“A few years ago the pastor of a small country church in Massachusetts resolved to try Dr. Conwell’s method of imparting useful information through his illustrations, and teaching the people what they needed to know. Acting on Dr. Conwell’s advice, he studied agricultural chemistry, dairy farming, and household economy. He did not become a sensationalist and advertise to preach on these subjects, but he brought in many helpful illustrations which the people recognized as valuable, and soon the meeting-house was filled with eager listeners. After careful study the minister became convinced that the farmers on those old worn-out farms in Western Massachusetts should go into the dairy business, and feed their cows on ensilage through the long New England winter. One bright morning he preached a sermon on ‘Leaven,’ and incidentally used a silo as an illustration. The preacher did not sacrifice his sermon to his illustration, but taught a great truth and set the farmers to thinking along a new line. As a result of that sermon one poor farmer built a silo and filled it with green corn in the autumn; his cows relished the new food and repaid him splendidly with milk. That farmer Is the richest man In the country to-day. This is only one of a great many ways in which that practical preacher helped his poor, struggling parishioners by using the Conwell method. What was the spiritual result of such preaching among the country people? He had a great, wide, and deep revival of religion, the first the church had enjoyed for twenty-five years.”
Thus Dr. Conwell weaves practical sense and spiritual truths together in a way that helps people for the span of life they live in this world, for the eternal life beyond. He never forgets the soul and its needs. That is his foremost thought. But he recognizes also that there is a body and that it lives in a practical world. And whenever and wherever he can help practically, as well as spiritually, he does it, realizing that the world needs Christians who have the means as well as the spirit to carry forward Christ’s work.

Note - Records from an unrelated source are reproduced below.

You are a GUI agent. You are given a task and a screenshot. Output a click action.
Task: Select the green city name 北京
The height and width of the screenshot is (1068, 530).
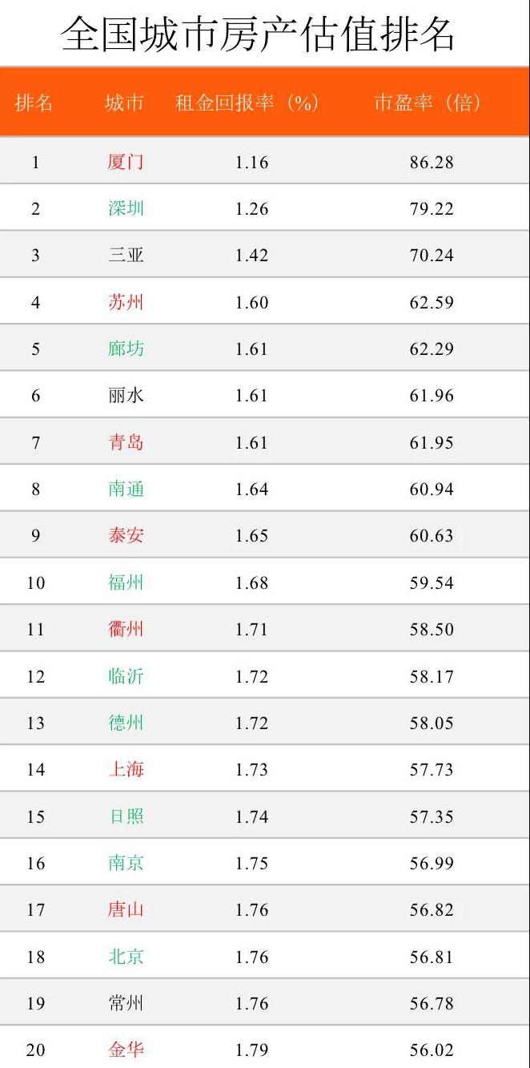(x=126, y=957)
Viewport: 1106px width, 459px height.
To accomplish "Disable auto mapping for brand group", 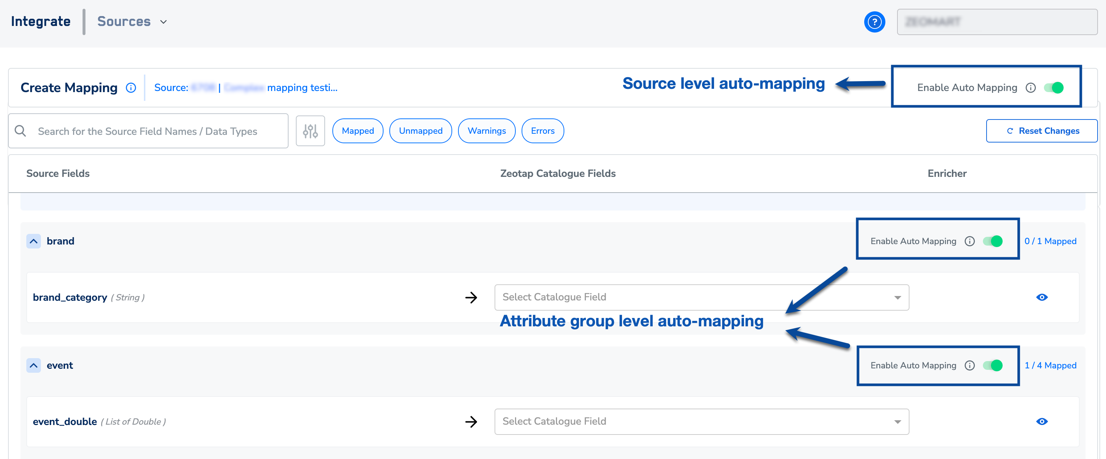I will tap(993, 241).
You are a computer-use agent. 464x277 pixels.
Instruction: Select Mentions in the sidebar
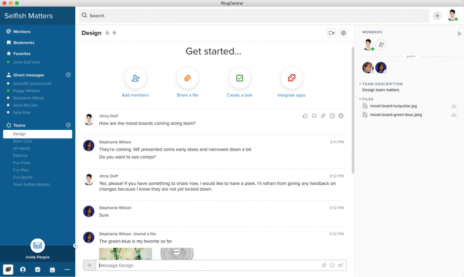[x=22, y=32]

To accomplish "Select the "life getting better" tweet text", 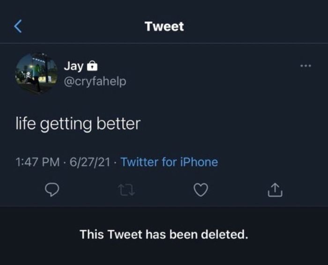I will point(78,124).
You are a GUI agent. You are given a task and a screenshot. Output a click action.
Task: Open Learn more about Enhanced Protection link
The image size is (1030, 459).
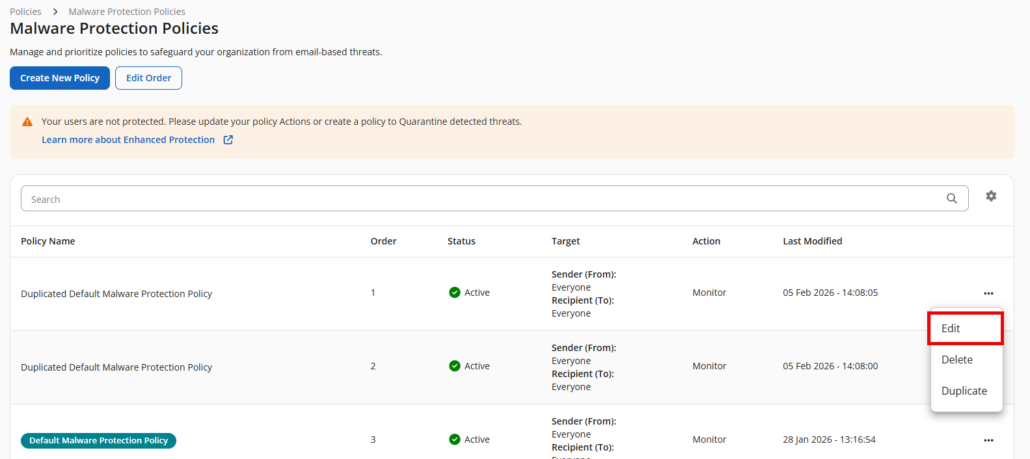128,140
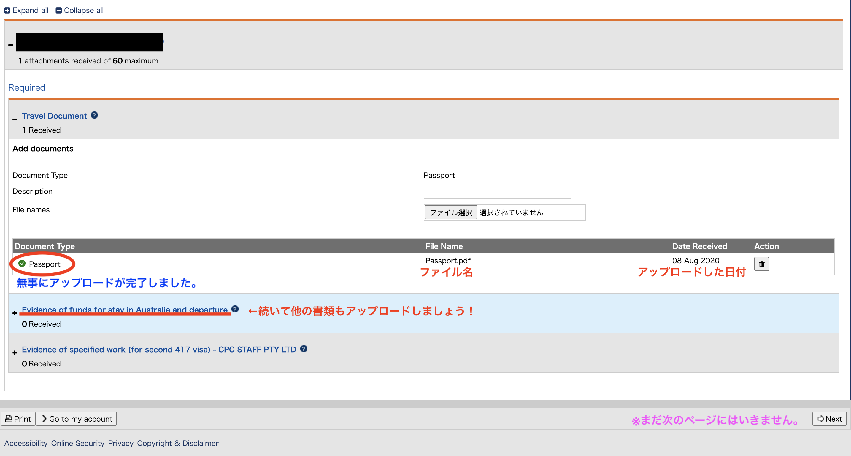The width and height of the screenshot is (851, 456).
Task: Click Go to my account button
Action: (x=76, y=419)
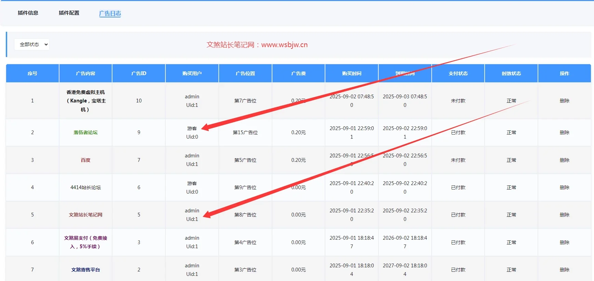Switch to the 插件信息 tab

[x=28, y=13]
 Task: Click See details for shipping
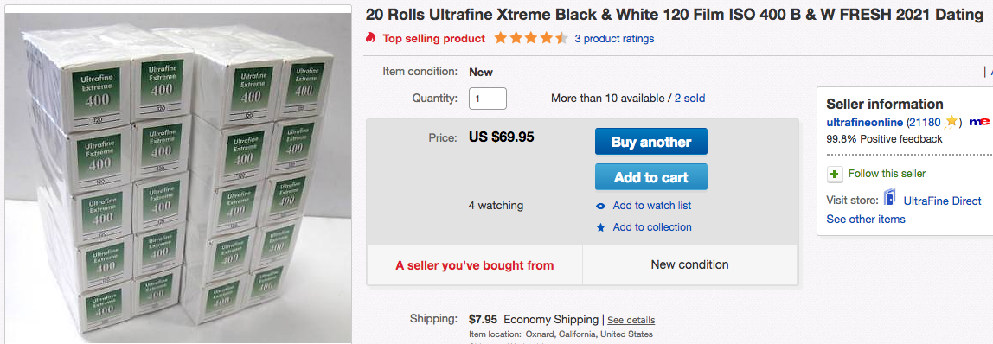(631, 320)
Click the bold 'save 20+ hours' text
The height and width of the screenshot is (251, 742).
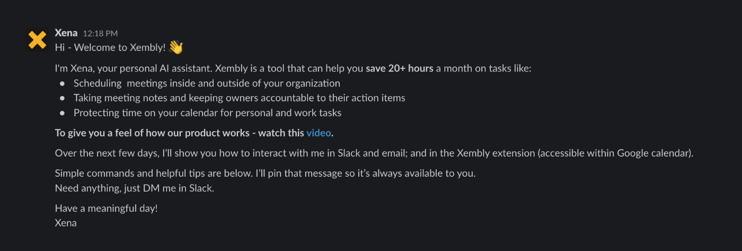click(x=400, y=68)
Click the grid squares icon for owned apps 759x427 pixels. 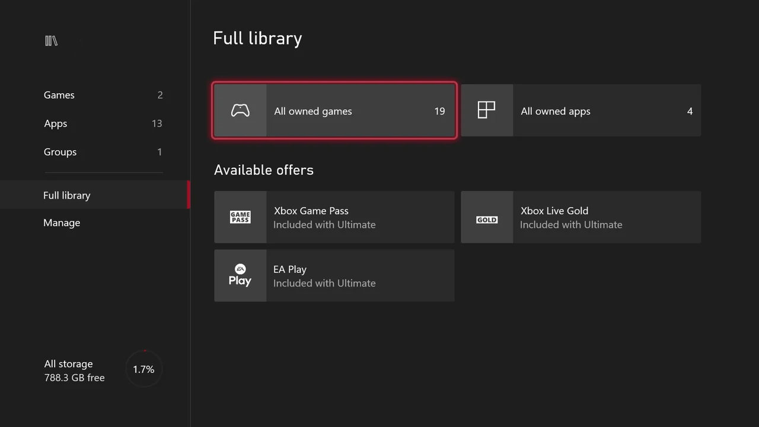(486, 110)
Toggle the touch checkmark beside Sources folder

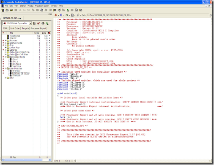pyautogui.click(x=3, y=41)
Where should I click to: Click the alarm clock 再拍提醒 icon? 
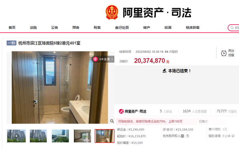pyautogui.click(x=224, y=53)
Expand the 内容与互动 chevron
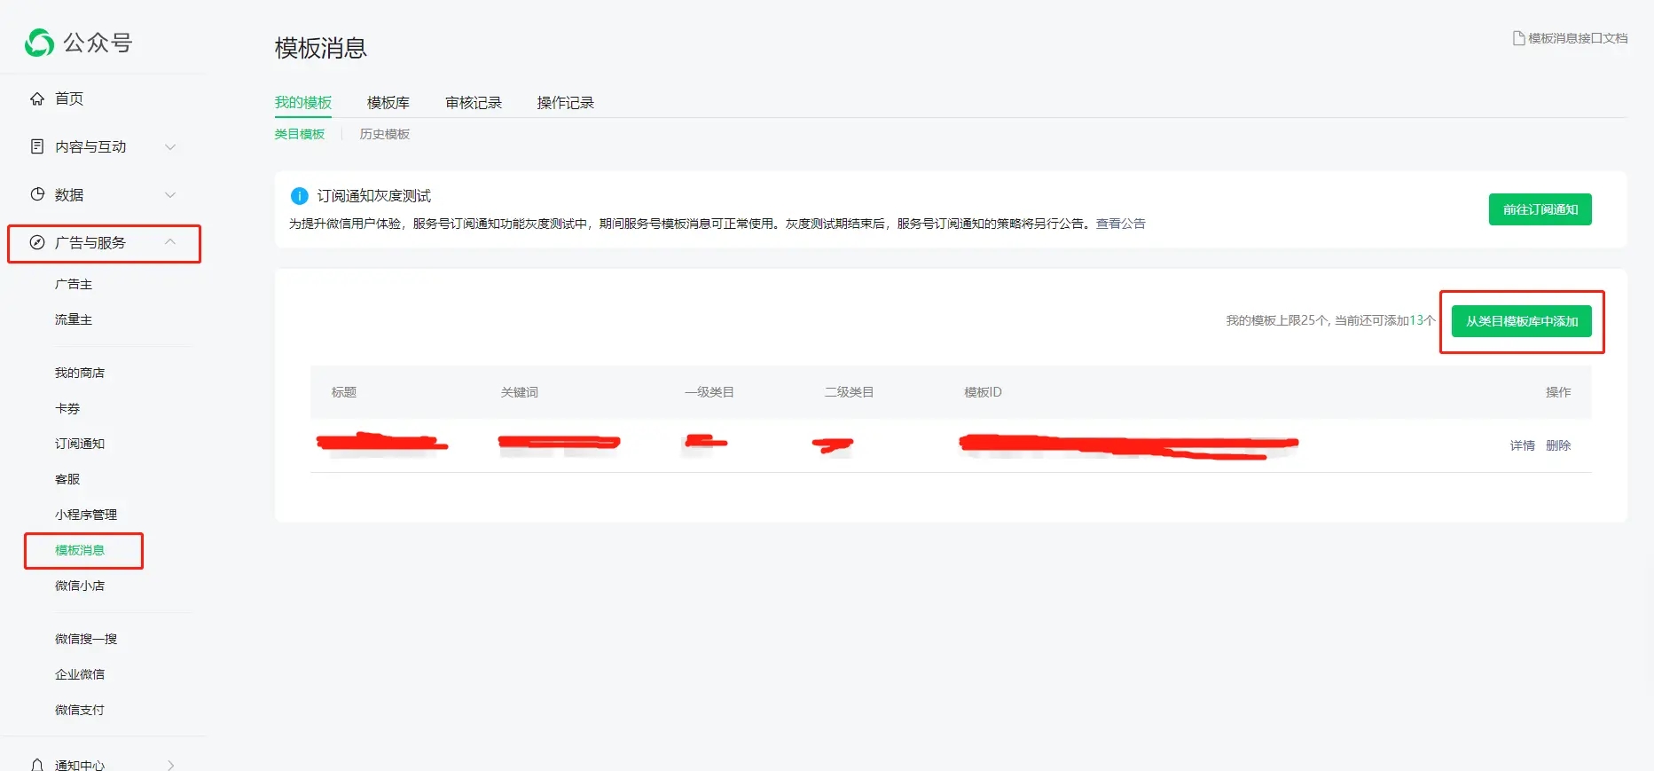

Speaking of his methods of preaching, Rev. Albert G. Lawson, D.D., says:
“He has been blessed in his ministry because of three things: He has a democratic, philosophic, philanthropic bee in his bonnet, a big one, too, and he has attempted to bring us to see that churches mean something beside fine houses and good music. There must be a recognition of the fact that when a man is lost, he is lost in body as well as in soul One needs, therefore, as our Lord would, to begin at the foundations, the building anew of the mind with the body; and I bless God for the democratic, and the philosophic, and the philanthropic idea which is manifest in this strong church. I hope there will be enough power in it to make every Baptist minister sick until he tries to occupy the same field that Jesus Christ did in his life and ministry; until every one of the churches shall recognize the privilege of having Jesus Christ reshaped in the men and women near them.”